ESTRATTO SCELTO:
Napoli – Edimburgo, due persone, solo andata.
Tre ore e poco più era la durata del volo che ci aveva tenuto a lungo lontani da casa. Eravamo partiti un anno prima per il Regno Unito, stanchi di una città e di un Paese che a noi che avevamo dei sogni, che volevamo vivere di cultura e, soprattutto, di legalità offrivano solo calci e umiliazioni costanti. Di andarcene lo avevamo deciso un sabato sera, un altro chiusi in casa, un altro esausti e privi di certezze per l’indomani. Edimburgo, la capitale scozzese, ci era parsa la meta migliore, convinti da statistiche che la definivano la città più sicura d’Oltremanica, nonché ricca di opportunità che fino ad allora nella nostra terra natia nessuno ci aveva mai offerto.

DATI ESTRATTI:
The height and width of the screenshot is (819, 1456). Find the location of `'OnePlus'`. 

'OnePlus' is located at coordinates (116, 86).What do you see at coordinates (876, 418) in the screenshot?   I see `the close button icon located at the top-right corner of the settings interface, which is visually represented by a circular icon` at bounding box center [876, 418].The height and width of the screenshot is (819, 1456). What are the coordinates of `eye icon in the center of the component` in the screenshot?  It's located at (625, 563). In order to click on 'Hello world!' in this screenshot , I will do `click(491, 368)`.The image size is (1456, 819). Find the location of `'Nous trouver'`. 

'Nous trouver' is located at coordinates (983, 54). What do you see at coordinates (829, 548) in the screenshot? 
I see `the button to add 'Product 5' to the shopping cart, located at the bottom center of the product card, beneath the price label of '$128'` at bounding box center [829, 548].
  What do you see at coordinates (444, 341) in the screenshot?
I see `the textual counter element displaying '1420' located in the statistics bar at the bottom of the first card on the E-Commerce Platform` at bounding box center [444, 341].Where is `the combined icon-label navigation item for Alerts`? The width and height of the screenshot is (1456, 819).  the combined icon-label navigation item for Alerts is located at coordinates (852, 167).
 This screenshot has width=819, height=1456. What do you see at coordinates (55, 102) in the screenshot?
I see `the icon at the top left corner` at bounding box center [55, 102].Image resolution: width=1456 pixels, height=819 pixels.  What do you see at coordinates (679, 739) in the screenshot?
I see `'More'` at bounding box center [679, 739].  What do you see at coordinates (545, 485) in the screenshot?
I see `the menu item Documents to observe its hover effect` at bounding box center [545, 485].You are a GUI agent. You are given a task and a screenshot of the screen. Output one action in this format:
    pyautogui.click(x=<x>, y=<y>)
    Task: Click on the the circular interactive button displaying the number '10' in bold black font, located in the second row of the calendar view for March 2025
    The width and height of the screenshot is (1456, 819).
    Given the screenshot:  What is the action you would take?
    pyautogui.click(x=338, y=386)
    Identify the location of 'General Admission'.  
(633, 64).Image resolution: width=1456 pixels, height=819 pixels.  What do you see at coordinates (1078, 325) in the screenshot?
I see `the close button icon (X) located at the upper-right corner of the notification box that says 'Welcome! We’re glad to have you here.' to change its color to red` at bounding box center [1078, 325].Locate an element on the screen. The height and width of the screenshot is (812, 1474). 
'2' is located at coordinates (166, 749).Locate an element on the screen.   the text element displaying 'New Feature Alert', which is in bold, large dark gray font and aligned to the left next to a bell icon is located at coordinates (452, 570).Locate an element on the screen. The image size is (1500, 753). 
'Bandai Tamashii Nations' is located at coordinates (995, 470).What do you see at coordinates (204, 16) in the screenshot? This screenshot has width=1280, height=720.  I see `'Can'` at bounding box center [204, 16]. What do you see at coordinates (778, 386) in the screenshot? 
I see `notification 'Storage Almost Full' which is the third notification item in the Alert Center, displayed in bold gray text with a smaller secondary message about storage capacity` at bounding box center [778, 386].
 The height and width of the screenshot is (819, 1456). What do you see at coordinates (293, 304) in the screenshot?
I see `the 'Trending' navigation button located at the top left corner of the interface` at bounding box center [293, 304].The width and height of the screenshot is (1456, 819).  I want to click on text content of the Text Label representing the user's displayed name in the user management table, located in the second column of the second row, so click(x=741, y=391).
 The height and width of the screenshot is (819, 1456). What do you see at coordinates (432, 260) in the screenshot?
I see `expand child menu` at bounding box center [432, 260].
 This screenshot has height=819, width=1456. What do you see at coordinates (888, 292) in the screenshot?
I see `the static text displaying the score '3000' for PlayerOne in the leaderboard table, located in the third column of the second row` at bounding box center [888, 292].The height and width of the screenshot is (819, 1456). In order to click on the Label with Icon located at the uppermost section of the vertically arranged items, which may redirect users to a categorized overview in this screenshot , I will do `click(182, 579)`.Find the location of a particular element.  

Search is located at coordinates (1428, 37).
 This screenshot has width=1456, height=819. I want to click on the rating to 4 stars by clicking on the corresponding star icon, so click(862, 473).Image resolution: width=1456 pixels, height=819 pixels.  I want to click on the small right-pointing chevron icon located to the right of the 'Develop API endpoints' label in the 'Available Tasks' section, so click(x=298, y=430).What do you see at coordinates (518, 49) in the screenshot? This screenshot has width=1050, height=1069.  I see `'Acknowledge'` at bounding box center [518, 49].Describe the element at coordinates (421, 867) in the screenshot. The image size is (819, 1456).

CONSEGNA: Riprendi il racconto della partenza da Napoli per Edimburgo e proseguilo a partire dall'ultima frase riportata. I dati provengono da un'altra fonte.

ESITO ESERCIZIO:
I mesi di avvicinamento alla data di partenza erano stati un misto di trepidazione, entusiasmo e curiosità, quasi mai di paura o dubbi, anche se il magone nel salutare mamma e papà poco prima di lasciare i bagagli si era fatto sentire eccome. Avevamo ventidue e ventisette anni, una voglia di fare enorme e in tasca i pochi soldi di tanti sacrifici operai. La Scozia si era rivelata per davvero la tappa perfetta, soprattutto per noi che non eravamo in cerca di un’avventura estiva o di un’esperienza da aggiungere al curriculum, bensì di un presente stabile e di un futuro quantomeno immaginabile. In appena tre settimane dal nostro arrivo in terra straniera, avevamo entrambi un lavoro, un accogliente appartamento e un’indipendenza che quasi non avevamo mai creduto fosse realmente possibile raggiungere, almeno non in così poco tempo. Edimburgo, invece, ci aveva insegnato che al di là delle Alpi, al di là di un Paese ossimorico come quello dal quale eravamo consapevolmente andati via, al di là di tutti i rimpianti che a lungo ci eravamo portati dentro, esisteva un mondo normale, un posto dove poter costruire le basi solide della casa del domani, una società dove meritocrazia, dedizione, istruzione e intraprendenza non erano solo belle parole con cui sembrare intelligenti.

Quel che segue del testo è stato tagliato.